The Ewing Marion Kauffman Foundation, New Jersey Economic Authority and NJIT sponsored the event.
Lester’s project is an international research partnership that addresses a central issue confronting industrial practitioners and economic policymakers worldwide: How can local economic communities survive and prosper in the rapidly changing global economy?
The focus is on the role of innovation – in products, services, and processes – in promoting productivity growth and competitive advantage at the local and regional levels. National and local governments around the world, as well as other institutions with an interest in economic development, are interested in creating and sustaining a local environment that attract innovators. Firms, too, recognize that their innovation performance is affected by their location.

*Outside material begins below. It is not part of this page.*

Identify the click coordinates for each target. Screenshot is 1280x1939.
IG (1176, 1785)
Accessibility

In the first phase of research, researchers investigate the roles of universities and other public research institutions as creators, receptors, and interpreters of innovation and ideas; as sources of human capital; and as key components of social infrastructure and social capital. Different approaches to individual and institutional leadership in locally-based systems of innovation is also studied. Later phases of research explore enterprise growth and how different locations attract and retain firms.